Gli Stati Uniti dal “quadrilatero di Pusan” (lungo 140km e largo 90) – l’estrema porzione sudorientale della penisola coreana – prima dell’incursione a ad Inchon – era riusciti a costituire la testa di ponte nell’unico pezzo di territorio non controllato dai nord-coreani, contro cui si infransero per due mesi i loro attacchi.

Gli avvertimenti e gli ammonimenti dei dirigenti cinesi non produssero alcun effetto nei policy makers di Washington, che li ignorarono convinti che la propria superiorità tecnologica e i rapporti di forza a livello internazionale avrebbero loro permesso di assicurarsi una rapida vittoria.

Ma così non avvenne.

Il 19 ottobre, i primi volontari cinesi attraversarono il fiume Yalu, e il 25 ottobre conquistarono la prima vittoria sul campo, preludio alla Prima Campagna.

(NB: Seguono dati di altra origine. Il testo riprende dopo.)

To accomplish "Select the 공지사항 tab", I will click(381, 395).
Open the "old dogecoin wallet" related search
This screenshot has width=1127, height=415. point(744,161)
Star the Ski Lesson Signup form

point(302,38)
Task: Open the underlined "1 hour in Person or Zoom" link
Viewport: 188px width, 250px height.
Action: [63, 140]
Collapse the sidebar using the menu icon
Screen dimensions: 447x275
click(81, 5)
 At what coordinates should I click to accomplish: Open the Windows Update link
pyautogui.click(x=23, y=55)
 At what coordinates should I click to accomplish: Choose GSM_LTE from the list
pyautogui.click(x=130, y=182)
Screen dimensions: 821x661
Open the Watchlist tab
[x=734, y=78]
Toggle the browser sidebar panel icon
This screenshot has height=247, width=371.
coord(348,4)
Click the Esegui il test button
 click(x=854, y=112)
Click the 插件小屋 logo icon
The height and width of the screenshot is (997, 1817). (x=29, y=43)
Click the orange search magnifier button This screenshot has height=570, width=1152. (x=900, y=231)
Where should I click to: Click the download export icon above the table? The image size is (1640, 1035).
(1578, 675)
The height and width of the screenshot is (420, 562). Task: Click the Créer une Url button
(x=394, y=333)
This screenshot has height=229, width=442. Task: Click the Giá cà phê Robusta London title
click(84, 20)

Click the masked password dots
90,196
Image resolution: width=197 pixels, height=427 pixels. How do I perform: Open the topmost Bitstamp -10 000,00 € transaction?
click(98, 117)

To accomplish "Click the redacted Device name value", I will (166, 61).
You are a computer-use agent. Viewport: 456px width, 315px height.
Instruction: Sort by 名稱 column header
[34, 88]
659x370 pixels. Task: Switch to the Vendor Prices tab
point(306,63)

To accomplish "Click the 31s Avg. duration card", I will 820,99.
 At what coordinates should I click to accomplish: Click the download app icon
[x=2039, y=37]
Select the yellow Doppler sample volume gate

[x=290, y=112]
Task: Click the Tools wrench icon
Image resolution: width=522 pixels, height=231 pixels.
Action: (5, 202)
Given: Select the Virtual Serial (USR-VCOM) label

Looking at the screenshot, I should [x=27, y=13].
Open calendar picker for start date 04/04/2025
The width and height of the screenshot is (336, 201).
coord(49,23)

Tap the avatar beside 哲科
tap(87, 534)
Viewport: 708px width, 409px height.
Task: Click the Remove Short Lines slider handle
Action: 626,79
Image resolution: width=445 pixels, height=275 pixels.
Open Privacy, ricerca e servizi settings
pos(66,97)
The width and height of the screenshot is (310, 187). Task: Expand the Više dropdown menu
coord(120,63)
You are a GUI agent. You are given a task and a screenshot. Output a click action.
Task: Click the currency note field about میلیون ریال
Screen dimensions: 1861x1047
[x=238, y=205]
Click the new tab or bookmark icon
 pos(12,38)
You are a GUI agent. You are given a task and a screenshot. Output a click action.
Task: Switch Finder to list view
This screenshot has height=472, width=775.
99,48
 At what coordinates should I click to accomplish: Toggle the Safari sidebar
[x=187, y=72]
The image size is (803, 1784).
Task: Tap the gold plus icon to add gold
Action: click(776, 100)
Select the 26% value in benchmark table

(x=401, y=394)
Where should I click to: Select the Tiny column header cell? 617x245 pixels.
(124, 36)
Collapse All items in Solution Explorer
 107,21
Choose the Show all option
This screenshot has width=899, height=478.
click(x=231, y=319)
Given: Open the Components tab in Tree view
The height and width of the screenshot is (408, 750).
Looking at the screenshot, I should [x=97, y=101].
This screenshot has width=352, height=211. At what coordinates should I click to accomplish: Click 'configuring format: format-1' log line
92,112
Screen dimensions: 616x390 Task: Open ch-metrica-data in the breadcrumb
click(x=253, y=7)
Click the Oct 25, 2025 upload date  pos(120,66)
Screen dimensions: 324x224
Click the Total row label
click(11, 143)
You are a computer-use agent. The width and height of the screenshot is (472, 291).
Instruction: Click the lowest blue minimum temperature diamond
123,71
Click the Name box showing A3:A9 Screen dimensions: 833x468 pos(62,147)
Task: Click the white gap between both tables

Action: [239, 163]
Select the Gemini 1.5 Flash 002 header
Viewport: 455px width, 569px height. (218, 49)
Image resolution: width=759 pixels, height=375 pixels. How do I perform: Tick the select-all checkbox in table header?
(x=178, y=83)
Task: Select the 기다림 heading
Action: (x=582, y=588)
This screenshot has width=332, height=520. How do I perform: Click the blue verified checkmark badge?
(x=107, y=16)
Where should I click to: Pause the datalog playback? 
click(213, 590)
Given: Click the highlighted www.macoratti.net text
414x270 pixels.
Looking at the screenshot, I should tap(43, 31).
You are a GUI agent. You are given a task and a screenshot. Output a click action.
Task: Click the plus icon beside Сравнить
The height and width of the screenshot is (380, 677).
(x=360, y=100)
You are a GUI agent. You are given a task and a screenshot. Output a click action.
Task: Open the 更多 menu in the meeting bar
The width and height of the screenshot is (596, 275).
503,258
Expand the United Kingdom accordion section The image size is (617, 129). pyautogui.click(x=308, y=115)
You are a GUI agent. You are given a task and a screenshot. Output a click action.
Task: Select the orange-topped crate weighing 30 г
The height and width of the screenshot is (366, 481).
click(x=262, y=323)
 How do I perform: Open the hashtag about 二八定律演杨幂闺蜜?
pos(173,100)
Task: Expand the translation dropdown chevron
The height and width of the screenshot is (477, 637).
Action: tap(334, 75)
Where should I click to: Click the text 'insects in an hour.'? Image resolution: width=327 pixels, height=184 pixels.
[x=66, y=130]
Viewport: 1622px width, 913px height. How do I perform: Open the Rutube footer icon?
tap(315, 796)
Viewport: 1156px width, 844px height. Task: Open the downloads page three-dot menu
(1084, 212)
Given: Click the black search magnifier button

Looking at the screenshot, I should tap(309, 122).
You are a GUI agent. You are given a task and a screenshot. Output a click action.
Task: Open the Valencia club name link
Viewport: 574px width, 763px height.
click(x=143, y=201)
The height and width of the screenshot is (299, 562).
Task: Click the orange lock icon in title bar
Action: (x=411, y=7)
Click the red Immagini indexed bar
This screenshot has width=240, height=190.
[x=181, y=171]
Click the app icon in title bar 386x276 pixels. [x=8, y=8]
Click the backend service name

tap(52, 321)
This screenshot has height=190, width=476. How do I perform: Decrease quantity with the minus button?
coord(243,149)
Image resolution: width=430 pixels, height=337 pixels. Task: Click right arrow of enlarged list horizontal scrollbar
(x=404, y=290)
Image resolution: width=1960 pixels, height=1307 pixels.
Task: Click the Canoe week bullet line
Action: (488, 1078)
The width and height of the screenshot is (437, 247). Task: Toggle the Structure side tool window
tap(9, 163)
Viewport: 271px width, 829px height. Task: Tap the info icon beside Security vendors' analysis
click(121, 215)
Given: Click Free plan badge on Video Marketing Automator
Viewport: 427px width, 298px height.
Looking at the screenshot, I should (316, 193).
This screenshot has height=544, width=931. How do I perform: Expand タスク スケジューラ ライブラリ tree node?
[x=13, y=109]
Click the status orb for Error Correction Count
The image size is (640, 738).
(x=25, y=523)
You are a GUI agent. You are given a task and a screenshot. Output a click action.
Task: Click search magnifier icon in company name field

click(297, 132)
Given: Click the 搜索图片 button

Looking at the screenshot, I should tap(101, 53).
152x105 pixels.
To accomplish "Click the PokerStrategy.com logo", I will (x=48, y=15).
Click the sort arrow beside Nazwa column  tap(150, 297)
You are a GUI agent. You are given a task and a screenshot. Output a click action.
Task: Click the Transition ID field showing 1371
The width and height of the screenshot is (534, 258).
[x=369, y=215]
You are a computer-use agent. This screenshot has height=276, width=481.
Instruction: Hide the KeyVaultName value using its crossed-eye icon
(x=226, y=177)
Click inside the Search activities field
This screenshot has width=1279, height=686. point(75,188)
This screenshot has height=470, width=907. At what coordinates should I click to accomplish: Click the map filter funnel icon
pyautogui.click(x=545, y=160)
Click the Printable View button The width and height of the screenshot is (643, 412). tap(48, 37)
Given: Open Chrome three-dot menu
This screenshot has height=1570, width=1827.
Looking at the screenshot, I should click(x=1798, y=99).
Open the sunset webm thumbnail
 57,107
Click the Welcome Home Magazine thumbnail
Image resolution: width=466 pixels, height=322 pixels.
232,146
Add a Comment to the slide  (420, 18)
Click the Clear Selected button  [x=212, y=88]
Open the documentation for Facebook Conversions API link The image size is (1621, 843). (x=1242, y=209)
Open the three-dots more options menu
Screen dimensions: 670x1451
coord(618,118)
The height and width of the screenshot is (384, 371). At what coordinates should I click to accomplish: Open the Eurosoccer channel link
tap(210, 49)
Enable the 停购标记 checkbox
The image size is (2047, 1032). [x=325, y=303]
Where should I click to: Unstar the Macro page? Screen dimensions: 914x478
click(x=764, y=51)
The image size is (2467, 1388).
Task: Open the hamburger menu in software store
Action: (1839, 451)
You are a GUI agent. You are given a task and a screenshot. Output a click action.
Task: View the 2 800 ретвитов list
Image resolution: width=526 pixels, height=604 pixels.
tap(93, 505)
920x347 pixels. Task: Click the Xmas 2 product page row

Il 10 giugno dell’anno seguente, i volontari cinesi avevano realizzato 5 vittorie, annichilito 230 mila soldati nemici e stabilizzato di nuovo il fronte sul 38° Parallelo.

Nel luglio del 1951 iniziarono i colloqui per l’armistizio – dopo la quinta campagna cinese vittoriosa – tenutisi prima a Kaesong e poi a Panmunjon, dopo che gli Stati Uniti si erano accorti che cercare di giungere alle acque del fiume Yalu e arrivare ad una vittoria rapida risultavano impossibili, continuando comunque i combattimenti convinti di potere “imporre” le proprie condizioni e credendo di arrivare ad punto di vista di forza sul terreno che non venne mai raggiunto.

Gli USA impiegarono un terzo del proprio esercito, un quinto della propria aereonautica, e circa metà della propria marina nella guerra di Corea, senza successo, contro la resistenza della Nord Corea, i volontari cinesi e l’appoggio, in una seconda fase, dell’URSS.

Il 27 luglio del 1953 fu firmato l’armistizio – tuttora in vigore – suggellando la vittoria sul campo della Corea del Nord e della Cina.

Come ebbe a dichiarare il generale nord-americano Omar Bradley, il 15 maggio del 1951, riguardo all’estensione della Guerra di Corea alla Cina: “la guerra sbagliata, nel posto sbagliato, al momento sbagliato, contro il nemico sbagliato”.

E queste frasi dovrebbero risuonare come un monito per l’attuale establishment statunitense che intende rifare dell’Indo-Pacifico il cuore di una “guerra fredda di nuovo tipo” contro Pechino.